Ahli hadits terkemuka daratan Maroko, asy-Syaikh al-‘Allamah al-Muhaddits Abdullah ibn Muhammad ibn ash-Shiddiq al-Ghumari (w 1413 H), dalam kitab karyanya berjudul ‘Aqidah Ahl al-Islam Fi Nuzul ‘Isa, asy-Syaikh, menuliskan:

"قال النيسابوري في تفسيره: "أما قوله : وَرَافِعُكَ إِلَيَّ " فالمشبهة تمسكوا بمثله في إثبات المكان لله وأنه في السماء، لكن الدلائل القاطعة دلّت على أنه متعال عن الحيز والجهة، فوجب حمل هذا الظاهر على التأويل بأن المراد إلي محل كرامتي"

“an-Naisaburi dalam menafsirkan firman Allah: “Wa Rafi’uka Ilayya” (QS. Ali ‘Imran: 55) mengatakan bahwa kaum Musyabbihah telah berpegang tegung kepada zahir ayat-ayat semacam ini untuk menetapkan adanya tempat bagi Allah, yaitu menurut mereka adalah arah atas. Namun demikian dalil-dalil yang sangat kuat dan pasti telah menunjukan bahwa Allah maha suci dari tampat dan arah. Dengan demikian maka wajib memahami ayat semacam ini tidak dalam makna zhahirnya, tapi dengan metode takwil. Dan makna ayat tersebut di atas ialah bahwa Allah telah mengangkat Nabi Isa ke langit, ke tampat yang dimuliakan oleh Allah” (‘Aqidah Ahl al-Islam Fi Nuzul ‘Isa, hal. 29).
al-Imam al-Bayhaqi (w 458 H) dalam Al-Asma’ Wa ash-Shifat; Allah Ada Tanpa Tempat al-Imam al-Hafizh Abu Bakr Ahmad ibn al-Husain al-Bayhaqi (w 458 H) penulis as-Sunan al-Kubra menuliskan sebagai berikut:

"والذي روي في ءاخر هذا الحديث [أي حديث :"والذي نفسُ محمد بيده لو أنكم دليتم أحدكم بحبل إلى الأرض السابعة لهبط على الله تبارك وتعالى" وهو حديث ضعيف] إشارة إلى نفي المكان عن الله تعالى، وأن العبد أينما كان فهو في القرب والبعد من الله تعالى سواء، وأنه الظاهر فيصح إدراكه بالأدلة، الباطن فلا يصح إدراكه بالكون في مكان. واستدل بعض أصحابنا في نفي المكان عنه بقول النبي صلى الله عليه وسلم: "أنت الظاهر فليس فوقك شىء، وأنت الباطن فليس دونك شىء"، وإذا لم يكن فوقه شىء ولا دونه شىء لم يكن في مكان"

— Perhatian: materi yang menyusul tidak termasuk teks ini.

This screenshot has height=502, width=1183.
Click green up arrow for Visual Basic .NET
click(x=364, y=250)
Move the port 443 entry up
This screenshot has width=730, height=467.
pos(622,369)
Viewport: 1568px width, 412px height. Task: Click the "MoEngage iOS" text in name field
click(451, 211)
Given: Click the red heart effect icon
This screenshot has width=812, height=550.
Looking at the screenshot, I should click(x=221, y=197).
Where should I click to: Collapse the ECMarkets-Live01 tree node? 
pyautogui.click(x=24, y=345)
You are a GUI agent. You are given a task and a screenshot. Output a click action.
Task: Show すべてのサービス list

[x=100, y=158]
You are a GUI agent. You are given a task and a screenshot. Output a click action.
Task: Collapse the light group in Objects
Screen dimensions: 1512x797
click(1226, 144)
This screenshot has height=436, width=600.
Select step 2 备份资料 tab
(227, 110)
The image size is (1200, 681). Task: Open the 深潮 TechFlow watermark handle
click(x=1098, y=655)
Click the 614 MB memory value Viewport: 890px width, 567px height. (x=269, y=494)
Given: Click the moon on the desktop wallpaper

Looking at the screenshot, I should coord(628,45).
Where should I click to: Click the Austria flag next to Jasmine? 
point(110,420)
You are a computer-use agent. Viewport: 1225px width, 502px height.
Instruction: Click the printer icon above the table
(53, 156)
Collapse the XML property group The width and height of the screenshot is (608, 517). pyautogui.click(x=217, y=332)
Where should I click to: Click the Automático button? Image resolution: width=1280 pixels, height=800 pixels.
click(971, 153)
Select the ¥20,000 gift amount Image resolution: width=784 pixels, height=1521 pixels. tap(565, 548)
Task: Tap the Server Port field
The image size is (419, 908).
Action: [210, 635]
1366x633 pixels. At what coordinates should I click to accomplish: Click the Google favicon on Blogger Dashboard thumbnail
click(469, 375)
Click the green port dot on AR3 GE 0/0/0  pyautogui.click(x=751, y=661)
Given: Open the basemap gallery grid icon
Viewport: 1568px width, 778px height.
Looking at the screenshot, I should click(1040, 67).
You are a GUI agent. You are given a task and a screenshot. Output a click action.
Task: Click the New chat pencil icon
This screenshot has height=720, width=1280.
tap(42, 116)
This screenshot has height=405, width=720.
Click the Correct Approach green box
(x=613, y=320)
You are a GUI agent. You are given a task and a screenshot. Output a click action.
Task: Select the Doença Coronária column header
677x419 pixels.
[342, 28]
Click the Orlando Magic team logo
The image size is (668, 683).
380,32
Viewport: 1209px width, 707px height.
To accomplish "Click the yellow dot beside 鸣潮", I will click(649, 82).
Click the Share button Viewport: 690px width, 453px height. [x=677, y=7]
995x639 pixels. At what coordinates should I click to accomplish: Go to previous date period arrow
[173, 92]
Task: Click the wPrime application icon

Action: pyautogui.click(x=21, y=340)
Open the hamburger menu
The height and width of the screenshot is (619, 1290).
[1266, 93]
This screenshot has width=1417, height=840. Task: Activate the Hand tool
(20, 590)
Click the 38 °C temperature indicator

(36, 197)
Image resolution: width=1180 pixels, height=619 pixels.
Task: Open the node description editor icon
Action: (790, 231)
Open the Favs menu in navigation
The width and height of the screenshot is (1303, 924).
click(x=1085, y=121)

“Dan apa yg diriwayatkan dalam akhir hadits ini (Wa al-Ladzi Nafs Muhammad….. ) merupakan isyarat kepada peniadaan tempat bagi Allah, dan sesungguhnya para hamba pada dekat dan jauhnya bagi Allah sama saja, Dia Allah az-Zhahir; artinya bahwa adanya Allah dapat diketahui dengan adanya bukti-bukti, dan Dia Allah al-Bathin; artinya bahwa Allah tidak benar dapat diraih dengan menetapkan tempat bagi-Nya. Sebagian sahabat kami dalam meniadakan tempat dari Allah mengambil dalil dengan sabda Rasulullah: “Engkau Ya Allah az-Zhahir tidak ada sesuatu apapun di atas-Mu, dan Engkau Ya Allah al-Bathin yang tidak ada sesuatu apapun di bawah-Mu”, ketika disebutkan bahwa tidak ada sesuatu apapun di atas-Nya dan tidak ada sesuatu apapun di bawah-Nya itu artinya bahwa Allah ada tanpa tempat” (Al-Asma’ Wa ash-Shifat, hal. 400).
Masih dalam kitab al-Asma’ Wa ash-Shifat, al-Imam al-Bayhaqi juga menuliskan sebagai berikut:

"قال أبو سليمان الخطابي: وليس معنى قول المسلمين: إن الله استوى على العرش هو أنه مماس له أو متمكن فيه أو متحيز في جهة من جهاته، لكنه بائن من جميع خلقه، هـانما هو خبر جاء به التوقيف فقلنا به ونفينا عنه التكييف، إذ _ليس كمثله شيء"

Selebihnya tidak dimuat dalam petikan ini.